The Darden editorial team recently sat down with alumnus Scott Price (MBA ’90), executive vice president and chief administration officer of Walmart International and president and CEO of Walmart Asia, for a discussion on how to best prepare for a global career path.
As a leader of international teams, I’m sometimes asked what advice I would give those interested in pursuing global careers. And that’s a really, really tough question. There is no one global career path, but I think there are several critical factors to it.
The first is learn a second language. There’s a bilingual nature in whatever economy you choose.
The second is put some stakes down in Asia. When I was finishing the Darden MBA/M.A. program, I had spent six months in Japan. I was frustrated by the fact that no company in the recruiting process would consider sending me back to Japan. In hindsight, what I realize is I didn’t understand enough of business to communicate in terms that worked for them, which would have been “I’ll go as a local hire.” They thought I wanted to be a full-on expat, which is very expensive, and therefore what value are you adding at that stage in your career? None. So I sold everything and had the backup plan of parents back home if it all went pear-shaped.
If you are 26, 27, 28 years old and unencumbered, go and do a local-hire stint. That early experience and early grounding is critical. And then if, for family or life reasons, you migrate back to the U.S., you have that fundamental resume foundation that gives you the credibility for a globally oriented career.
Understand human relationships. I spent a lot of time and energy understanding international business environments. Because I find it interesting; I find people interesting. Where I find individuals have been successful in global careers is when they have invested the energy to understand three parts of human relationships: How do friendships get formed? How does one mentor? How does conflict get resolved?
Adapt your approach. Americans generally tend to have a single approach to conflict, which is straightforward. It’s highly communicative and it is fast moving. It’s very different in other cultures. The Asian culture is hierarchical, and in a conflict situation, Asians prioritize respecting seniority, whereas Westerners are very comfortable challenging authority. It is a completely different way of behaving and thinking and importantly managing disagreement or conflict. For Asians in a multinational environment, they have to be able to create the same kind of ambidextrous capability to be able to challenge authority, as Westerners have to learn how to respect authority, even though their instincts may be to challenge its authority.
Global business is complex in large part due to country cultures. Even though you may be talking to someone who works for a global company and there’s a culture within that company, it is the core of the societal culture that drives behavior.

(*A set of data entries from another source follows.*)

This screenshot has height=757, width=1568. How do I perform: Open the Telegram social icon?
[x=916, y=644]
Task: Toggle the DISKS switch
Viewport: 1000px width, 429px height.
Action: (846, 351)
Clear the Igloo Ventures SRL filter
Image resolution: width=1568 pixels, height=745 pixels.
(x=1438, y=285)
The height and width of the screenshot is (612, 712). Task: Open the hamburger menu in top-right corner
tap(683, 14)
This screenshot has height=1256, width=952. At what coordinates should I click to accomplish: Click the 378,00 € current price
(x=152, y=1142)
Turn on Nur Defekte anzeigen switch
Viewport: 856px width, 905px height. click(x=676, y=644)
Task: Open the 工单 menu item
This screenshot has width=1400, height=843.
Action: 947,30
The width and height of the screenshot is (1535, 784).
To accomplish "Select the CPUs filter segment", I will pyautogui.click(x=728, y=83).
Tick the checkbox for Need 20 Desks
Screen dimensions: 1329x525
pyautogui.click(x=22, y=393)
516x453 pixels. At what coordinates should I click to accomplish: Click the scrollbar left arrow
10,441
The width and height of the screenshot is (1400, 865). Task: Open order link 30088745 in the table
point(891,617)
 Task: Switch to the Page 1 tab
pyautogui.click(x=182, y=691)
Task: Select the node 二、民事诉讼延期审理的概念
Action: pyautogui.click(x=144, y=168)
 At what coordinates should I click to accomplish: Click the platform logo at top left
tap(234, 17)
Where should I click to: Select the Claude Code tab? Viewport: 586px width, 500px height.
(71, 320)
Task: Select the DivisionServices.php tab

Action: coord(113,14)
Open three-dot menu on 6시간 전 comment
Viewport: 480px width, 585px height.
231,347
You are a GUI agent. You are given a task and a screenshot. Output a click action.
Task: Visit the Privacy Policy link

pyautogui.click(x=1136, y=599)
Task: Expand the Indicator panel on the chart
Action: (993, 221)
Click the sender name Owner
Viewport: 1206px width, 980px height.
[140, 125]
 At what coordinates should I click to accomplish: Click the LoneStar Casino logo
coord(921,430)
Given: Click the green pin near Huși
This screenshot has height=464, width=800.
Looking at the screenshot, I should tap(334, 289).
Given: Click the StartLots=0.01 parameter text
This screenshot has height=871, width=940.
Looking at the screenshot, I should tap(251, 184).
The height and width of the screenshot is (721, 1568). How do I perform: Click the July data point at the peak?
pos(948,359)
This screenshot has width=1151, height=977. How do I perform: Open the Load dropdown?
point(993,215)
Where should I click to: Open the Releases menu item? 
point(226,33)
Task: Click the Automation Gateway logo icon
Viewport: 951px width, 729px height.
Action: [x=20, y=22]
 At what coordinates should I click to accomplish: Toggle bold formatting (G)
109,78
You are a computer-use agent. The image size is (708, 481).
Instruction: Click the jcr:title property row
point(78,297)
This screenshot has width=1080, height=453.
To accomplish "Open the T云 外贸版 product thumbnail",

Develop an enterprise perspective. In my case, the Darden education gave me a foundational understanding of how the enterprise works. And so with that cultural understanding, I was able to see through cultural differences and connect business issues, for instance, from HR to finance, that maybe other people weren’t able to connect.
Be willing to take risks. Being a professional ex-pat with no home anywhere is risky. We did it for 25 years. There were many times early on when my wife and I were saying, well, if it all goes downhill from here, I guess we’re moving in with my mom — which didn’t give me a lot of marital credits. So when I made the decision to leave my first company, which is a great company, and they are today a great vendor partner for Walmart, it was because I didn’t feel like my career was progressing. And so I was willing to take the risk. I was with them for 12 years, and I’m programmed for loyalty, but I felt like I was not going to get where I wanted to go so took the decision to move country and company to DHL. You have to take risks. If you are so risk-averse that you are willing to compromise your career path, you will probably end up disappointed or frustrated by what you didn’t achieve versus what your ambitions were.